FILE - Tyler "Ninja" Blevins looks on prior to playing Call of Duty: Black Ops 4 during the Doritos Bowl 2018 at TwitchCon 2018 in the San Jose Convention Center on Oct. 27, 2018 in San Jose, California. (Robert Reiners/Getty Images)

Tyler Blevins, who goes by Ninja on his Twitch streaming platform, has revealed he has skin cancer at just 32 years old. 

The Fortnite gamer announced his diagnosis to fans on his X, formerly known as Twitter, account on Tuesday, saying he was "still in a bit of shock." 

Blevins said a few weeks ago, he went to see a dermatologist to get an annual check up that his wife, Jess, had scheduled. 

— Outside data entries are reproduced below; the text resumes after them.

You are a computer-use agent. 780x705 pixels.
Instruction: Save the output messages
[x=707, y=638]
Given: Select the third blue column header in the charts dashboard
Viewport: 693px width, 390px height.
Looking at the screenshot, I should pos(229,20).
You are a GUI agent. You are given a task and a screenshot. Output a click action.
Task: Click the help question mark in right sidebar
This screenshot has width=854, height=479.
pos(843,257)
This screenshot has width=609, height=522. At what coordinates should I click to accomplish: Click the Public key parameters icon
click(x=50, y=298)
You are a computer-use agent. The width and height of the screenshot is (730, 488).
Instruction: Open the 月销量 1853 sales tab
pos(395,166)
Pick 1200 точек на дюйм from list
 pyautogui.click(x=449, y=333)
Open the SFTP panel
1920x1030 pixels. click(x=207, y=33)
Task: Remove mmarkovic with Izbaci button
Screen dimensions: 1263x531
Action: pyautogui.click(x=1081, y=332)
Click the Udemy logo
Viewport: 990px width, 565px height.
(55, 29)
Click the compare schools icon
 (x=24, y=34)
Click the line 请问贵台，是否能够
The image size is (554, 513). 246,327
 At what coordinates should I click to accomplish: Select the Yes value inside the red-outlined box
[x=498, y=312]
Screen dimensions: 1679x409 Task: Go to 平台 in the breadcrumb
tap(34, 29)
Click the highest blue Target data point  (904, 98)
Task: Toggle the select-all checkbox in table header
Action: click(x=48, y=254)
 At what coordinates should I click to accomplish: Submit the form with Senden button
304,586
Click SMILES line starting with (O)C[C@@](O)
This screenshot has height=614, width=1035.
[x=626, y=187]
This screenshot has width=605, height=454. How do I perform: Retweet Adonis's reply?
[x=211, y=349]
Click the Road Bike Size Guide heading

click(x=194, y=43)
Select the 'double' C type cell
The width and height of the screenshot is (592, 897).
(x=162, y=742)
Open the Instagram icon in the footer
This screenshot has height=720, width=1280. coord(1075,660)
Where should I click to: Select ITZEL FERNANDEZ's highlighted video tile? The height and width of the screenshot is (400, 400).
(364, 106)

A mole on the bottom of Blevins’ foot prompted doctors to remove it "just to be careful" and test results came back as positive for melanoma.  

Doctors believed they caught the cancer early, however, another dark spot near where the previous mole was removed was biopsied on Tuesday and Blevins said he was still waiting for results.  

"I’m grateful to have hope in finding this early, but please take this as a PSA to get skin checkups," Blevins wrote.  

Blevins is one of the most popular gamers on Twitch, according to multiple reports.  

He has 19 million followers on the gaming platform and got his start as a competitive gamer by playing "Halo 3," according to Variety.  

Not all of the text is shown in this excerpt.